El miedo al dentista es bien sabido por todos, pero más aun en los niños. Pero, ¿todos los niños tienen miedo a ir al dentista? ¿Es un tópico expandido en la sociedad o es una realidad? Tenemos que empezar entendiendo algunos aspectos psicológicos que afectan a los más pequeños a la hora de acudir al dentista por primera vez y más cuando tienen que someterse a los tratamientos dentales.

¿Es normal que ocurra? Debemos tener en cuenta que el miedo y la ansiedad son reacciones normales, parte del desarrollo infantil. La edad de los niños es uno de los factores  más importantes de su conducta en la consulta dental, por lo que es importante acudir a un odontopediatra,  un profesional que conozca de primera mano los miedos y temores propios de cada edad para poder actuar como es debido en cada caso.

El miedo infantil tiene una serie de reacciones que son absolutamente normales por su todavía no adaptación a las diferentes situaciones, bien porque son directamente amenazantes o porque están asociadas a estímulos amenazadores. Esto significa que en todo miedo hay una parte “real” o lógica pero puede haber también otra “imaginaria” que sobredimensione el peligro existente. Generalmente la expresión “miedo dental” se refiere a una moderada tensión antes y durante el tratamiento pero que no le incapacita para recibir cuidado dental. En caso de agravarse el miedo pasa a considerarse “ansiedad dental”, cuando la aprensión es más profunda, o “fobia dental” en los casos en que imposibilita el cuidado dental.

La situación dental es una situación que no se puede comparar a la mayoría de situaciones cotidianas, ya que normalmente no existe esta reticencia. Existen algunos procesos odontológicos que pueden causar dolor u otras experiencias desagradables. Las respuestas de miedo o ansiedad se adaptaran a las experiencias anteriores de manera proporcional al peligro real.
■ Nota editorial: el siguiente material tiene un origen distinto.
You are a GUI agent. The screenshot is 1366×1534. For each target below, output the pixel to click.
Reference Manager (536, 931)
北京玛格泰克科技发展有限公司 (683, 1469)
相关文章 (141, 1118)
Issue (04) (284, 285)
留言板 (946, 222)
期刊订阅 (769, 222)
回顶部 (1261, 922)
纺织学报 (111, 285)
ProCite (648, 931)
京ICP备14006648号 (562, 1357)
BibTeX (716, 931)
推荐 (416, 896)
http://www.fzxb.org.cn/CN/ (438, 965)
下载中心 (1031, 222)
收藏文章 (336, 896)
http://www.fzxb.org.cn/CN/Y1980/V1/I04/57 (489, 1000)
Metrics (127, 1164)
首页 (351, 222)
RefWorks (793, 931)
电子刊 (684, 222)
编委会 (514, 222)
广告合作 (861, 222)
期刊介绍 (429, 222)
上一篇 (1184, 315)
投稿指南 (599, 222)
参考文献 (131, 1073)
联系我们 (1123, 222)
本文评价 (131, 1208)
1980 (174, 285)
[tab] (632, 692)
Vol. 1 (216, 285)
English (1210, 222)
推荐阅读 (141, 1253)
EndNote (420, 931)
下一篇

Cuando esto es así, consideramos la situación como normal, pero cuando son demasiado intensas e incapacitan al individuo para recibir tratamiento, consideraremos su comportamiento como fóbico.

Normalmente el “miedo dental” apacigua con los años pero también dependerá de la buena actuación de los dentistas, quienes deben tener capacidades retóricas y recursos suficientes para distender la situación en la medida que sea posible. En este sentido, los profesionales de Clínicas Dental identificamos los factores que contribuyen a aumentar el miedo para predecir qué niños pueden tener problemas y poder diseñar formas de tratamiento adaptadas. La visión del instrumental y los sonidos vibratorios son algunos elementos que suelen potenciar el miedo, por lo que intentaremos evitarlos cuando sea posible y lo creamos conveniente.